Hmmm... Let's see here. We have an article comparing EI type transformers to toroidal transformers. The article just so happens to be written by a guy that works for a company that designs and manufactures toroids. On top of that, the party presenting the article is a company that uses toroidal transformers in their products. Not too hard to figure out which transformer is going to win this comparison.
Only problem is, the author forgot to mention that toroids have FAR greater coupling between the primary and secondary windings due to stray capacitance. This reduces the isolation between the mains and the component power supply by a drastic margin. As such, far more stray noise and interference is allowed to enter the power supply circuit, both raising the noise floor and potentially playing games with the calibration / linearity of the circuitry.
On top of that, the mutual coupling between the primary and the secondary works both ways. That is, noise that is generated within the component on the secondary side of the transformer is coupled back into the primary side and allowed to exit back into the mains at the same rate that noise is allowed to enter into the system. Devices using switching supplies and digital / RF based circuitry "leak" back into the AC system, which can then re-enter other components. This is why some PLC's make use of individual feeds for each component i.e. to minimize inter-system AC contamination.

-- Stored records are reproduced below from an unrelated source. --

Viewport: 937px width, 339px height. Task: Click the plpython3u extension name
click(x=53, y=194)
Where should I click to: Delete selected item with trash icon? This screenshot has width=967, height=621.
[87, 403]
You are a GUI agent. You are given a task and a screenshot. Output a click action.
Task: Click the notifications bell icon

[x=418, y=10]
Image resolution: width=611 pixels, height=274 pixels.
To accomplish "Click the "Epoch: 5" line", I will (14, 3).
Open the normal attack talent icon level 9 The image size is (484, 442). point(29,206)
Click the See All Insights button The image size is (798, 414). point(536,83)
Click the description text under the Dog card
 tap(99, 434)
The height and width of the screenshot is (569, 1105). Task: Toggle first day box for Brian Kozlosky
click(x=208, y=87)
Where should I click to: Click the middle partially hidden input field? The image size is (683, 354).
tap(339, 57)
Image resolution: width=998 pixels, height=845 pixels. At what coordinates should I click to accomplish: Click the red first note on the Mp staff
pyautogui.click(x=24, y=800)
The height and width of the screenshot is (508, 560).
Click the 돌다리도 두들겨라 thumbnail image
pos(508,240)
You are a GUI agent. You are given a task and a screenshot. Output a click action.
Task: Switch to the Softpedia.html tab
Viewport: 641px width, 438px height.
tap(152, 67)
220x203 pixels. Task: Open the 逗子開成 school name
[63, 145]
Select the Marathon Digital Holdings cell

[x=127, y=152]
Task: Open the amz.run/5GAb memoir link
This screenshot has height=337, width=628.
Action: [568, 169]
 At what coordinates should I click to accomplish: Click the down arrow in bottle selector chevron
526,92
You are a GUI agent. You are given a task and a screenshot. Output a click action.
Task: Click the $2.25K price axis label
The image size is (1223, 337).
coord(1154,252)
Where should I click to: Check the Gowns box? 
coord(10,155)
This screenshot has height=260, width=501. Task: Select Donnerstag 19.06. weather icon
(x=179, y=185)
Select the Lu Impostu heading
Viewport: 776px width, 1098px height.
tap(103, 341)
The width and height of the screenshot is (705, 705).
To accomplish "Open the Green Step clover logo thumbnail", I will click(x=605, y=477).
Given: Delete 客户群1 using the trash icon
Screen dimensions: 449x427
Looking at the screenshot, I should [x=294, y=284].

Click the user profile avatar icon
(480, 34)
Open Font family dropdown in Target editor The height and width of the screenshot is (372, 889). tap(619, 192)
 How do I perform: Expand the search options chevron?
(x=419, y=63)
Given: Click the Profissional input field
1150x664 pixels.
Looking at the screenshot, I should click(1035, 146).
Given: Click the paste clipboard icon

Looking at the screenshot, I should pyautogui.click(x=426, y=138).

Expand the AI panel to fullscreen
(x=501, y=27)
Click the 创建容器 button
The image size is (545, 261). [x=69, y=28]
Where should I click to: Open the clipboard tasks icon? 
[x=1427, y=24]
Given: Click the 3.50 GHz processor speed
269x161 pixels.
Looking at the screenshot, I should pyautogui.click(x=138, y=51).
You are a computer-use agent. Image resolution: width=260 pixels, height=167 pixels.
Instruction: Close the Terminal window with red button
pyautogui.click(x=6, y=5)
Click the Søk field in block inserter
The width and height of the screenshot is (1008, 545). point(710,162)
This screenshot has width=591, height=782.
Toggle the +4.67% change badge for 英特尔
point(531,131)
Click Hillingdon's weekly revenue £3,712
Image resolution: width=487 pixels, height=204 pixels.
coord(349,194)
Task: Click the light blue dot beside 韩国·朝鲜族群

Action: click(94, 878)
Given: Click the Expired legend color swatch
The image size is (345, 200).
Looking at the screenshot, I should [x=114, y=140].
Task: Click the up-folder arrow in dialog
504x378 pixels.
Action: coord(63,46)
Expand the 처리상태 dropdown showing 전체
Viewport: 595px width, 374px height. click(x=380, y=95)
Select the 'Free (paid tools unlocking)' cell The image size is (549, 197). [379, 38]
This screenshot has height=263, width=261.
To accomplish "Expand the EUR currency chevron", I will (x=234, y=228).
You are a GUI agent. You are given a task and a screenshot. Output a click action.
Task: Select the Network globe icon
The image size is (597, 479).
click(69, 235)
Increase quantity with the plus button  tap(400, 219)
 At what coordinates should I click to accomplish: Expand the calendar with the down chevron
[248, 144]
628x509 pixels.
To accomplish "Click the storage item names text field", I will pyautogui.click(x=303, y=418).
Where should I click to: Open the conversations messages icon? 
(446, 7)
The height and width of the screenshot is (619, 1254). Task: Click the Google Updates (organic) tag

As far as saturation goes, toroids of a given power rating tend to saturate faster than an EI of the equivalent power rating. That's because manufacturers tend to use less core material due to the ferrite's slightly higher efficiency (8% according to this article ). Like any other type of manufacturing, these companies are looking to keep production costs down and profit margins up. Since most devices don't pull anywhere near their rated power and are basically steady state loads, they can get away with this under most circumstances. The only problem is that music is dynamic by nature and power required is anything but steady state. As such, large dynamic swings will tend to pull as much or more than the "slightly under-sized" toroidal core can handle. When this happens, you run into non-linear hysterisis distortions as a result. The result is loss of bass control, severe treble grain and glare and a general loss of liquidity. Granted, this part of my argument takes for granted that the toroid is slightly undersized and the EI is "adequately sized", but my experience says that this is not unrealistic or off-base. That's because companies that are willing to invest in the greater cost of the EI transformer to begin with are actually concerned about quality. They therefore spec and buy components that are up to the task at hand.
Continuing on with core saturation, distortion and noise, i'm sure that most of you have seen more than a few posts about toroidals humming, buzzing and vibrating away in various pieces of gear. Evidently, toroids aren't as good as the author thinks, there's a lot more DC on the lines than he's aware of, manufacturers don't know how to install toroids correctly, etc... or some of this article has been idealized with little respect for real world situations.
If you doubt any of the above, try looking for "hospital grade" or "lab grade" isolation transformers and / or power line regulation systems. Chances are, you won't find anything that uses a toroidal transformer at the heart of the circuitry. That's because EE's know that when performance counts as the bottom line ( regardless of cost, weight or size ), you simply can't compare an EI type transformer to that of a toroid. Audio manufacturers and parts suppliers may tell you something different, but when those that make their living with precision test and manufacturing equipment that could be the difference between life & death and maintaining repeatable levels of a given performance standard choose a completely different design, that should tell you something. Sean
PS... As i mentioned in another thread, even though John Curl has designed several pieces for Parasound that utilize toroidal transformers, he has publicly stated that EI's are far superior to toroidals when it comes to getting rid of "grunge" in a power supply circuit. I can't point you to a specific thread to verify this, but if you dig in the AA archives, i'm sure that you'll find it.